▸ **Material supplied**:
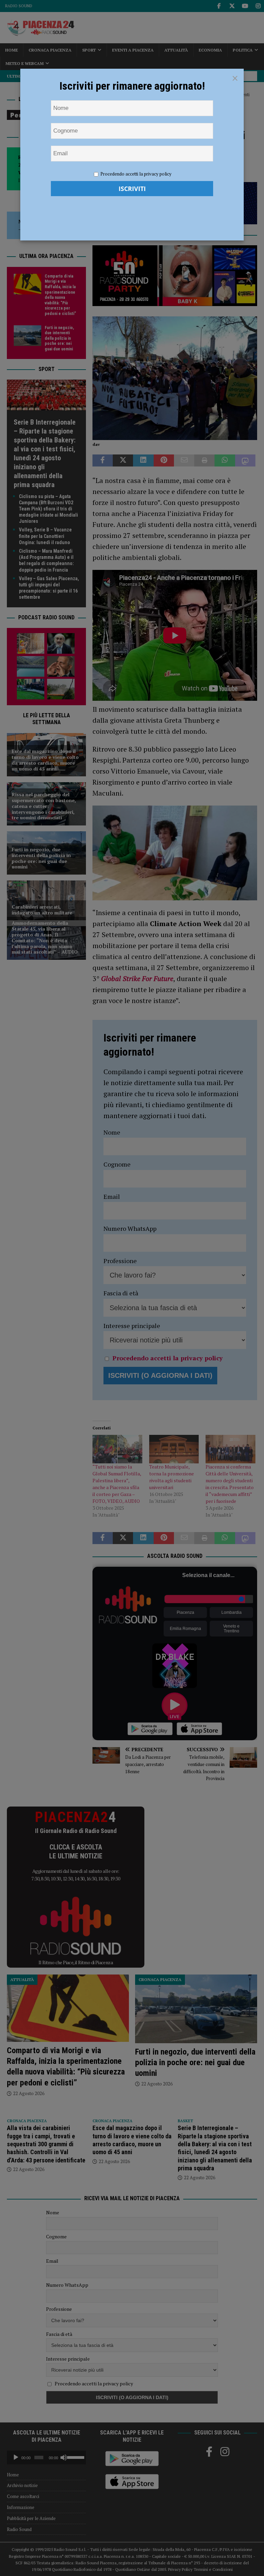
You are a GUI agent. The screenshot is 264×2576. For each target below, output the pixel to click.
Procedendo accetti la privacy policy (136, 174)
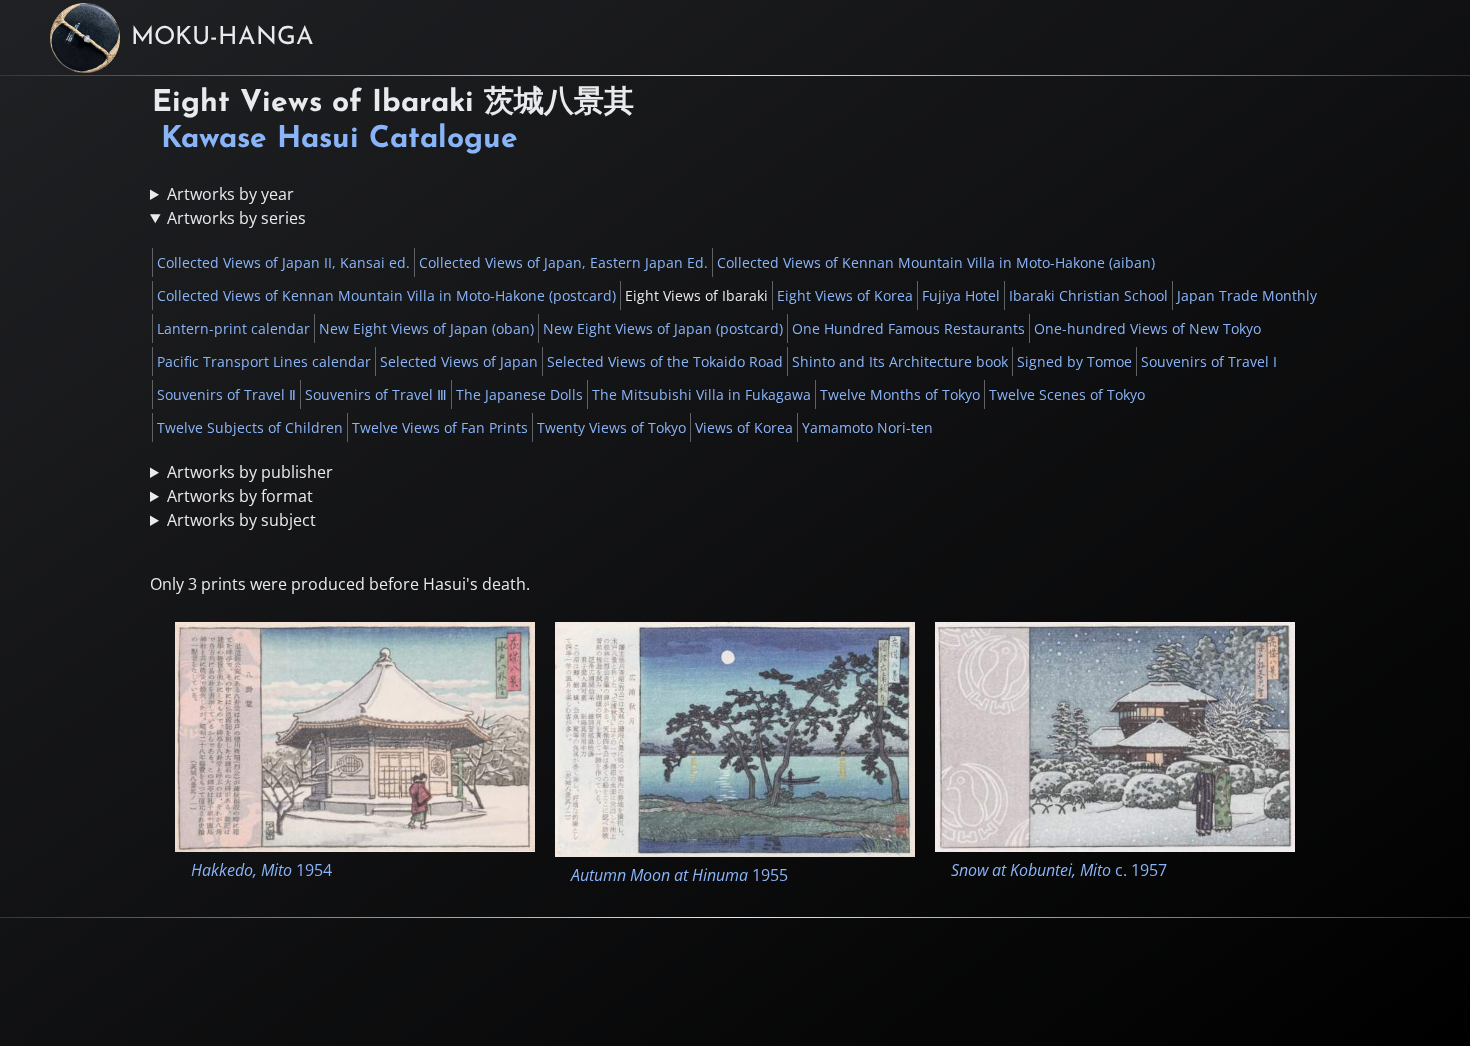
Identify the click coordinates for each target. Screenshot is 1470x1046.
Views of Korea (744, 427)
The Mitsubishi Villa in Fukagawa (701, 394)
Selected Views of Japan (459, 361)
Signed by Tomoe (1074, 361)
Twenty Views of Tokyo (611, 427)
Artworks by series (236, 218)
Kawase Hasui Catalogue (339, 139)
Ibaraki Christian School (1088, 295)
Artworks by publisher (250, 472)
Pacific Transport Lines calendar (264, 361)
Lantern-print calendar (233, 328)
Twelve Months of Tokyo (900, 394)
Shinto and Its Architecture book (900, 361)
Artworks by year (230, 194)
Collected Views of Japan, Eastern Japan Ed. (563, 262)
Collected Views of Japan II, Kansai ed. (283, 262)
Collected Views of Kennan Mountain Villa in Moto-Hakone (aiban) (936, 262)
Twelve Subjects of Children (250, 427)
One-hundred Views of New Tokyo (1147, 328)
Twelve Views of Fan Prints (440, 427)
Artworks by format (240, 496)
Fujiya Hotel (961, 295)
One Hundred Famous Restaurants (908, 328)
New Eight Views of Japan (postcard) (663, 328)
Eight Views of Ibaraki (696, 295)
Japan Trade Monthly (1247, 295)
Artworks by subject (241, 520)
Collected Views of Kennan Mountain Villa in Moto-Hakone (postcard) (386, 295)
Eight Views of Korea (845, 295)
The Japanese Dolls (519, 394)
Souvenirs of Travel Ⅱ (226, 394)
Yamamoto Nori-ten (867, 427)
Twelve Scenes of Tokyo (1067, 394)
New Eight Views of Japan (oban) (426, 328)
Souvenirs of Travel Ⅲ (376, 394)
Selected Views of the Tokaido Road (665, 361)
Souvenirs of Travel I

▸ **What this task involves**: Pictures must be left out when the records are transcribed exactly.

▸ **Response area**:
You are a GUI agent. The screenshot is 264×2576. For each target below, output the pixel to click.
Procedendo accetti la privacy policy (136, 174)
Identify the click coordinates for each target. Screenshot is 1470x1046.
Views of Korea (744, 427)
The Mitsubishi Villa in Fukagawa (701, 394)
Selected Views of Japan (459, 361)
Signed by Tomoe (1074, 361)
Twenty Views of Tokyo (611, 427)
Artworks by series (236, 218)
Kawase Hasui Catalogue (339, 139)
Ibaraki Christian School (1088, 295)
Artworks by publisher (250, 472)
Pacific Transport Lines calendar (264, 361)
Lantern-print calendar (233, 328)
Twelve Months of Tokyo (900, 394)
Shinto and Its Architecture book (900, 361)
Artworks by year (230, 194)
Collected Views of Japan, Eastern Japan Ed. (563, 262)
Collected Views of Japan II, Kansai ed. (283, 262)
Collected Views of Kennan Mountain Villa in Moto-Hakone (aiban) (936, 262)
Twelve Subjects of Children (250, 427)
One-hundred Views of New Tokyo (1147, 328)
Twelve Views of Fan Prints (440, 427)
Artworks by format (240, 496)
Fujiya Hotel (961, 295)
One Hundred Famous Restaurants (908, 328)
New Eight Views of Japan (postcard) (663, 328)
Eight Views of Ibaraki (696, 295)
Japan Trade Monthly (1247, 295)
Artworks by subject (241, 520)
Collected Views of Kennan Mountain Villa in Moto-Hakone (postcard) (386, 295)
Eight Views of Korea (845, 295)
The Japanese Dolls (519, 394)
Souvenirs of Travel Ⅱ (226, 394)
Yamamoto Nori-ten (867, 427)
Twelve Scenes of Tokyo (1067, 394)
New Eight Views of Japan (oban) (426, 328)
Souvenirs of Travel Ⅲ (376, 394)
Selected Views of the Tokaido Road (665, 361)
Souvenirs of Travel I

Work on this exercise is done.